The build documentation reflects these sourcing models. RatRig's build guide is often praised for its detailed, step-by-step 3D-rendered instructions. It's designed to guide a builder through the assembly of a specific kit, leaving little room for confusion. Voron's official documentation is incredibly extensive and community-tested, but it assumes the builder is getting their own parts. It can sometimes require more interpretation and cross-referencing, a reflection of its deep DIY roots.

Choosing Your Community

When you build a Voron vs RatRig, you're not just buying hardware; you're joining a community. The culture and resources of these communities are just as important as the mechanical design.

The Global Voron Community

The Voron community is a global phenomenon. It is massive, sprawling, and incredibly active on platforms like Discord and Reddit. The official Voron Discord server is a bustling hub of activity 24/7, with thousands of users sharing builds, troubleshooting problems, and developing new technology. The culture is famously helpful to newcomers, with a strong expectation that you do your research first.

The single biggest advantage of the Voron ecosystem is its modding universe. It is an endless sea of user-created modifications for every conceivable part of the printer. Innovations like Voron Tap, a nozzle-based Z-probe that offers extreme precision, or the widespread adoption of CANbus wiring for cleaner electronics, often start as community projects before becoming standard features. The Voron platform is not a static design; it's a living, breathing project that is constantly being improved by thousands of its users.

The Focused RatRig Community

The RatRig community, while smaller than Voron's, is strong, growing, and highly technically skilled. The discussions, often centered on the official Discord and Facebook groups, are performance-driven and focused on optimizing the official kit designs. Because most users are building from a common, known-good hardware set, the quality of troubleshooting discussions can be very high.

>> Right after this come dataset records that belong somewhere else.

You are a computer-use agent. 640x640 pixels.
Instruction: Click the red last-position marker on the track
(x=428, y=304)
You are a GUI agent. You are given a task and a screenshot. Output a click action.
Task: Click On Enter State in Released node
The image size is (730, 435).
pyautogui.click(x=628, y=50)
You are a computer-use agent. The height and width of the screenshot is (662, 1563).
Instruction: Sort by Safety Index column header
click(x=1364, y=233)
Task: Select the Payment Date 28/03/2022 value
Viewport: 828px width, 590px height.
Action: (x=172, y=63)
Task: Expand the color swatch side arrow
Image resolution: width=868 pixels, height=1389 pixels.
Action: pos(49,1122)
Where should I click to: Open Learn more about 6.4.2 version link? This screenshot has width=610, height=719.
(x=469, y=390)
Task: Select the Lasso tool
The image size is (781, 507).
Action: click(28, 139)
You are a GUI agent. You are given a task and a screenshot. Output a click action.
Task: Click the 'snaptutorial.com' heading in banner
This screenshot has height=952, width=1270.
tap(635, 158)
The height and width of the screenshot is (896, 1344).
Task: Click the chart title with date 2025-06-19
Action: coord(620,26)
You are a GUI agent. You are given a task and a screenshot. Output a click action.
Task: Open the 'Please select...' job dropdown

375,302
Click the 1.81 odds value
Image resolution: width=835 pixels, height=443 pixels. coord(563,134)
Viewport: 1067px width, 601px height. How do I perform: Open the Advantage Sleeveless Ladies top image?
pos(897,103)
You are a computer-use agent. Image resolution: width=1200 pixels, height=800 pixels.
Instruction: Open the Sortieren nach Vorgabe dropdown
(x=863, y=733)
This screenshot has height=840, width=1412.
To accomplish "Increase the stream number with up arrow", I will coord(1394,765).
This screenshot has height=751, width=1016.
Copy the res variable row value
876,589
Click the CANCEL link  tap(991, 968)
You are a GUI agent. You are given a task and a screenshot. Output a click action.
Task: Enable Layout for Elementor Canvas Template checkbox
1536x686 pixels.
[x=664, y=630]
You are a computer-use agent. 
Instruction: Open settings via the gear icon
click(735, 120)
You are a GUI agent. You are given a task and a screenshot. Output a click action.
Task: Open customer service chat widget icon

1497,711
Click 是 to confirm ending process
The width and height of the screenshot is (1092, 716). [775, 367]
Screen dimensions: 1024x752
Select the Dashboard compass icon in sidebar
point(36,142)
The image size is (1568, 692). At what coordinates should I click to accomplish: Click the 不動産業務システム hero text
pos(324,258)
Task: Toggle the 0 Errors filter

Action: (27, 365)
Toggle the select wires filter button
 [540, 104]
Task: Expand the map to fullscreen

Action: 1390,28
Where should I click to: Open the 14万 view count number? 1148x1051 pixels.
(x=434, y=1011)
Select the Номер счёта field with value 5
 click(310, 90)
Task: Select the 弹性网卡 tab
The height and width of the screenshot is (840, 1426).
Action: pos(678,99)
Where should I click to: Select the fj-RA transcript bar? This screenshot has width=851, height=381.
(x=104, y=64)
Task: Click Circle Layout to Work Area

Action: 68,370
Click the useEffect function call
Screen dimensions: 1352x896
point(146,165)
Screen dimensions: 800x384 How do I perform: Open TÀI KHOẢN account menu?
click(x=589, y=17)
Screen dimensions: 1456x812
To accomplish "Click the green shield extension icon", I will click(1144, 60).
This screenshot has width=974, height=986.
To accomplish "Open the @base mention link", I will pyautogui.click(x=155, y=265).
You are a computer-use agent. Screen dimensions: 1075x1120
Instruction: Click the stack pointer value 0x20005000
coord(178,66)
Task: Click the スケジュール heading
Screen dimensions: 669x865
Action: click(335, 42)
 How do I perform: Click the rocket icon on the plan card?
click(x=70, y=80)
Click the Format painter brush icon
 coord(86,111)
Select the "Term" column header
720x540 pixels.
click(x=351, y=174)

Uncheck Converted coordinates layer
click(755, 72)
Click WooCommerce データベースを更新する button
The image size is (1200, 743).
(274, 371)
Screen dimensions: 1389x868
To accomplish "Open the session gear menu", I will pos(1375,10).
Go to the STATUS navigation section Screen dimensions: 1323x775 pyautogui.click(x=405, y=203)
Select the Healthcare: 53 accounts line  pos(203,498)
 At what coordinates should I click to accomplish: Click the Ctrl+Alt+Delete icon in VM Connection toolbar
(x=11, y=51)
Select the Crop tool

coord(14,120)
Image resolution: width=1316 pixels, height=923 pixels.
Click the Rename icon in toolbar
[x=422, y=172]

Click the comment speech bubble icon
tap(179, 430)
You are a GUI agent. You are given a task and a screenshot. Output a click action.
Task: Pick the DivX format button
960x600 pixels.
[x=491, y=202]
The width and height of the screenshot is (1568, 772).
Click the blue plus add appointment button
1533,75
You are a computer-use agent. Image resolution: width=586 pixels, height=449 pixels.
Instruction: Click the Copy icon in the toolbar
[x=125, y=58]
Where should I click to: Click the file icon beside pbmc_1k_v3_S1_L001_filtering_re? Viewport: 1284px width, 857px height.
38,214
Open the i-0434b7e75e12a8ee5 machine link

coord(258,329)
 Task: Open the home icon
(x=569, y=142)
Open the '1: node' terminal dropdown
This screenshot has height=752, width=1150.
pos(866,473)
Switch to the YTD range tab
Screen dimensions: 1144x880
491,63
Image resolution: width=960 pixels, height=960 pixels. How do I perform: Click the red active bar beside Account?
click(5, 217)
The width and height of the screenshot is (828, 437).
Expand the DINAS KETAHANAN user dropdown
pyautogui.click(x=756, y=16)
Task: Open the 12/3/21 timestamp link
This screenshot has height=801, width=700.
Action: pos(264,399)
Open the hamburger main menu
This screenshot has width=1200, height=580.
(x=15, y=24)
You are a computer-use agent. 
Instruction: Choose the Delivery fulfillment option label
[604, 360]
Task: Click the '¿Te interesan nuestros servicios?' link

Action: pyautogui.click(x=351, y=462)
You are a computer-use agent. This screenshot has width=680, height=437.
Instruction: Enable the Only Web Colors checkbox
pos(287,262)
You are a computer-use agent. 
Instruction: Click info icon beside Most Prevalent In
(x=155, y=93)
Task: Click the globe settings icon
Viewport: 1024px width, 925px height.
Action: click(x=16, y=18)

There is also a healthy and growing modding scene within the RatRig ecosystem. Many of these mods are focused on pushing the performance of the stock machine even further, with projects for alternative toolheads, advanced part-cooling solutions, and other enhancements. The official RatRig team is also very active within the community, often incorporating popular user feedback and modifications into future versions of their official kits and releasing incremental upgrades.

Priorities, Not a Winner

In 2025, the choice between Voron vs RatRig is not about crowning a "winner." It's about matching a project with your personal goals, skills, and priorities as a builder.

Choose a Voron if... Choose a RatRig if...
You are a tinkerer who wants a platform for endless customization. Your top priority is maximum out-of-the-box rigidity.
The journey of sourcing parts from a BOM excites you. You prefer a streamlined, curated build from a high-quality kit.
You value the largest possible community and a universe of mods. You value an overbuilt, robust frame as your starting point.
You want to build a printer that is uniquely yours. You want a more linear path to printing at extreme speeds.

Frame Strength Isn't Everything

So, does RatRig's strong frame completely crush Voron?

The answer is no, it doesn't "crush" it, but it does represent a different and equally valid design priority. A stock RatRig V-Core, with its 3030 rails and strong plating, is arguably more fundamentally rigid than a stock Voron built to spec with 2020 rails. It starts with a stiffer foundation.

However, frame strength isn't the only measure of performance. A well-built, carefully tuned, and thoughtfully modified Voron can absolutely compete with, and in many cases exceed, the speed and quality of other platforms. The Voron's strength lies in its adaptability and the huge scale of its community-driven innovation.

Ultimately, the choice reflects your philosophy as an engineer and maker. Do you want to start with the stiffest possible foundation and optimize from there? Build a RatRig. Do you want to start with a supremely adaptable and proven platform, and build it into your personal vision of printing perfection? Build a Voron. Either way, you are starting a journey to build one of the best DIY 3D printers on the planet.